Refugees in Newcastle and children of people who survived the Holocaust, have been sharing their stories as part of a performance which will take place at Newcastle City Library during Refugee Week.

Peace Procession2 is a performance created by Newcastle-based Skimstone Arts, which uses music, sound and theatre to explore stories of human acts of kindness, bravery and resilience.

Claire Webster Saaremets, Artistic Director of Skimstone Arts, explains: “We’ve collected stories from people who are members of Bosnian, Syrian and Roma refugee communities and who are now living here in the North East.

“We also listened to some people whose parents were Holocaust survivors and the courage, bravery, honesty and resilience of each person sharing their experience sharing was a privilege to hear.

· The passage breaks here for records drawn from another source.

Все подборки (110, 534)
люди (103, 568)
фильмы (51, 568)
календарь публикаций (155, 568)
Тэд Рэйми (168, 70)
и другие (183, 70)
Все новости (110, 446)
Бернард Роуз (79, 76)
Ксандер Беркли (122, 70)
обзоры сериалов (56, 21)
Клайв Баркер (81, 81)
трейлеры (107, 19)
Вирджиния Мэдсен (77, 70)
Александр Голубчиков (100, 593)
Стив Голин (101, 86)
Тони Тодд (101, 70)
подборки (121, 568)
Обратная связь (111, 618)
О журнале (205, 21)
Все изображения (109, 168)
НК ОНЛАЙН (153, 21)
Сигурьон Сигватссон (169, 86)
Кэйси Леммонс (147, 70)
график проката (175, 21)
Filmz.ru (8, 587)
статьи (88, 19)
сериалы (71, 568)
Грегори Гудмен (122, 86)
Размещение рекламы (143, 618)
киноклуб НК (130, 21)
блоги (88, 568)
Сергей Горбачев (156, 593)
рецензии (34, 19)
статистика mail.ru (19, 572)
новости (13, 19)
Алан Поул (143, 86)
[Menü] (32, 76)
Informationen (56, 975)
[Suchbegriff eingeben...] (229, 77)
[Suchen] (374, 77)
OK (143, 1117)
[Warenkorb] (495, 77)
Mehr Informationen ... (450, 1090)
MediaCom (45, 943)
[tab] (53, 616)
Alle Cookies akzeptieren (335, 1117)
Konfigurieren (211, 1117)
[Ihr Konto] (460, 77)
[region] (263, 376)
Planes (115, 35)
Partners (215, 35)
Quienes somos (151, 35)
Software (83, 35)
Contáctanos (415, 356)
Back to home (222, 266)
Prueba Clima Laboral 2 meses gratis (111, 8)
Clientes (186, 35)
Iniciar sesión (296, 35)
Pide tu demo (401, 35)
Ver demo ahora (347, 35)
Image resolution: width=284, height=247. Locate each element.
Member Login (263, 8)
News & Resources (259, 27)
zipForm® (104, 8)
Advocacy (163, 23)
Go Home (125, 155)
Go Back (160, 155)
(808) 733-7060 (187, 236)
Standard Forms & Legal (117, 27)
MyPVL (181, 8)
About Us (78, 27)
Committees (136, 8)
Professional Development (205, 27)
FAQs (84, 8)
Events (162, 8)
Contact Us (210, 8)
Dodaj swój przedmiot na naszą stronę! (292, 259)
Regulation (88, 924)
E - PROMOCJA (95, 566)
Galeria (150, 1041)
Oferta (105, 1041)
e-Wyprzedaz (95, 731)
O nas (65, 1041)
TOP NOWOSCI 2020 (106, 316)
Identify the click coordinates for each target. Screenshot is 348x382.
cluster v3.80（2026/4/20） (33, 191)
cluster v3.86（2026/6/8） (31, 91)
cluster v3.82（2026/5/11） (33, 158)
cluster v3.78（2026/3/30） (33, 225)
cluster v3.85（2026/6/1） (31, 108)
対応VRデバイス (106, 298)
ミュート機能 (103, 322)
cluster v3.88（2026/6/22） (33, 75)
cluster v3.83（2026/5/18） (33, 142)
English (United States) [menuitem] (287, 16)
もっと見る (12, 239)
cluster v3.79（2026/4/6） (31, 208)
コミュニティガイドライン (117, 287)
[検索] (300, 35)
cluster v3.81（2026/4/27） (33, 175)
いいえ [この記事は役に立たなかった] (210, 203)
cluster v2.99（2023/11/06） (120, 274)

“Their stories are still so relevant to today and they give an insight into how the human spirit can still continue to be alive in times of madness.”

One of the people who shared his story was Smajo, who came to the North East from Bosnia aged nine, and attended Chillingham Road Primary School in Heaton, Newcastle. Now in his early thirties, Smajo is studying for a PhD in Architecture at Newcastle University.

Smajo said: “I often think about all the people that helped us when we first moved here. The war was going on for so long, we actually moved house 14 times in the first nine months of the war and then I came to Chillingham Road [Primary School] and my teacher and classmates were singing in Bosnian. I can’t explain how amazing that was! Really, that was finally being home.”

Smajo added: “You grow up without your aunties, your cousins and where we lived you had your closest family there near you. Bosnian families are really, really close and you have your extended families…that is your meaning of home and you can try and recreate it here – my brother is here and my sister is here. But there is always that yearning for what could have been.”

Balsam, who is from Syria and moved to Newcastle with her family, shared stories of what it was like to see her homeland and people she loved displaced by war, saying: “I am now at a very difficult point in my life. Should I try and go home? The boys are settled here. But I am maybe torn again. There are no answers. I still live in those uncertain places. But I am still one of the lucky ones.”

Marta Josephs, based in Newcastle and formerly from Hungary, talked about her father Andrew Frankel, a Holocaust survivor: “I remember my mother saying that she always wanted to have plenty of food on the table because she never wanted my father to go without food again. So I knew that he had been starved.”

Claire added: “We are working with a wonderfully diverse, professional and international cast of performers, dancers and up and coming young Romanian musicians to create live music, soundtracks, theatre and procession, inviting people to stop and look and reflect on these experiences of finding identities, connections and hope in a new land and place.

“I’m also grateful to Dr Beate Müller, Reader in Modern German Studies and Director of Impact and Engagement, School of Modern Languages at Newcastle University for her extensive research and knowledge of child Holocaust testimonies.”

Each story has been used to help shape the performance, which takes place on Friday 21 June at Newcastle City Library at 4pm. The performance lasts for 20 minutes.

Admission is free and no booking is required.

Peace Procession2 has been commissioned by Newcastle City Council Arts Development Team. Arts Council England Elevate Funding is supporting the cast in residence to develop the performances.